Day Four: The series prompted more than 100 calls a day to the Star’s switchboard. One reader wrote a song about the Banana Diet, while others offered more facts about the fruit than anyone in the pre-internet age cared to know. “In four short days of writing about the Banana Diet,” she observed, “I have learned one thing—no Banana-face is an island unto herself. There are hundreds of you out there, Banana-faces all.”
Grocers across the city reported a spike in banana sales.
Left: a summary of the Banana Diet, Toronto Star, July 20, 1978. Right: the photo which accompanied day five’s account. Toronto Star, July 29, 1978.
Day Five: “I cannot look another banana in the face.”
While she was supposed to down six bananas that day, Blatchford ate only three. The rest lurked in her fridge. “Bananas do not make graceful or magnanimous winners. In truth, bananas gloat.” As much as she wanted to quit, she had to respect the promise made to readers. While grocery shopping with her husband, the cashier recognized her and, looking at the pile of non-diet items, snarled, “None of that’s for you, I hope.”
Due to this and other public admonishing, she warned readers, “if you embark on the Banana Diet, keep it to yourself.”

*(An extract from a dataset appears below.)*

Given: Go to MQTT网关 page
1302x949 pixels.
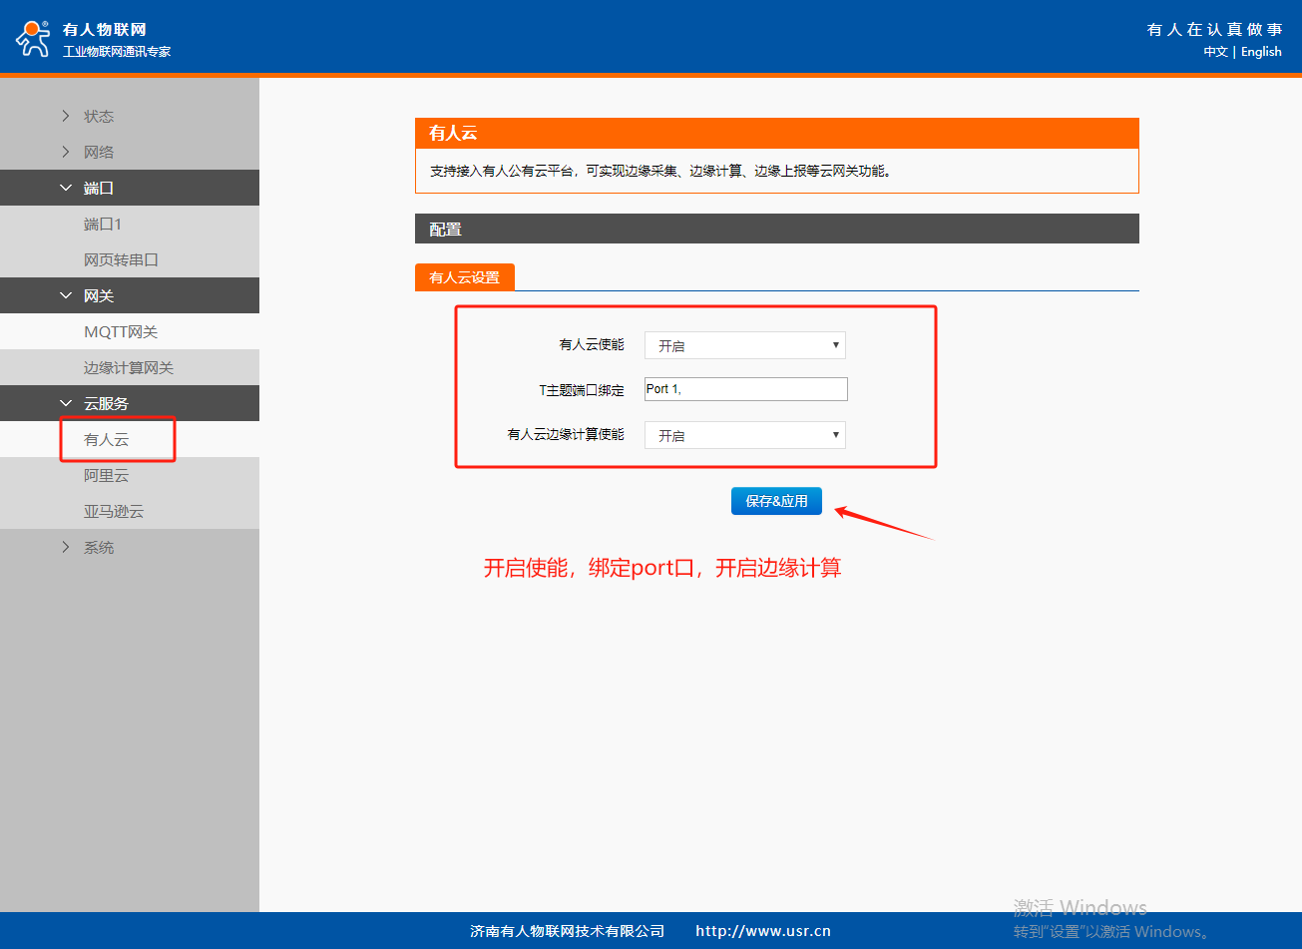Looking at the screenshot, I should (x=121, y=331).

Day Six: The headline read, “At last, I have a waist.” This proved the major revelation of the diet for Blatchford, who claimed she had “no personal experience with waistlines.” She spent most of the day posing in front of the full-length mirror in her front hallway. She vowed to buy more mirrors to perpetually glimpse her new figure, embracing her new self-appreciation. “I suspect that by tomorrow, when the Banana Diet ends, and I weigh myself for the final time, I will be completely unbearable,” she noted. “Smug. Vain. Self-righteous. And gloriously gaunt.”
Day Seven: Through the diet, Blatchford shed a total of nine and a half pounds. She hoped this would reduce her natural clumsiness. “Now, at a svelte 149.5 pounds, if I trip while crossing the street I am no longer in serious danger of rolling into traffic.” Despite the banana breath, she was pleased with the results and vowed to continue staying in better shape by following the advice of a nutritionist on how to maintain her new shape.
She imagined her new wardrobe, ditching black in favour of bright colours and tasteless patterns: “I fully expect I will be a horrible dresser. I will wear all the wrong colours all the wrong ways. I may even dig out my old white go-go boots and wear them, the better to show off my lean calves.”
And so ended the Banana Diet saga, which combined her talents of catchy writing and revealing personal vulnerabilities. If Blatchford ever writes a final column or reflection on her career, perhaps she’ll be prodded to discuss any long-term impact that week had on her, via health or personal vanity.
Additional material from Spectator Sports by Christie Blatchford (Toronto: Key Porter Books, 1986); the April 23, 1973 edition of the Globe and Mail; and the July 19, 1978 and July 25, 1978 through July 31, 1978 editions of the Toronto Star.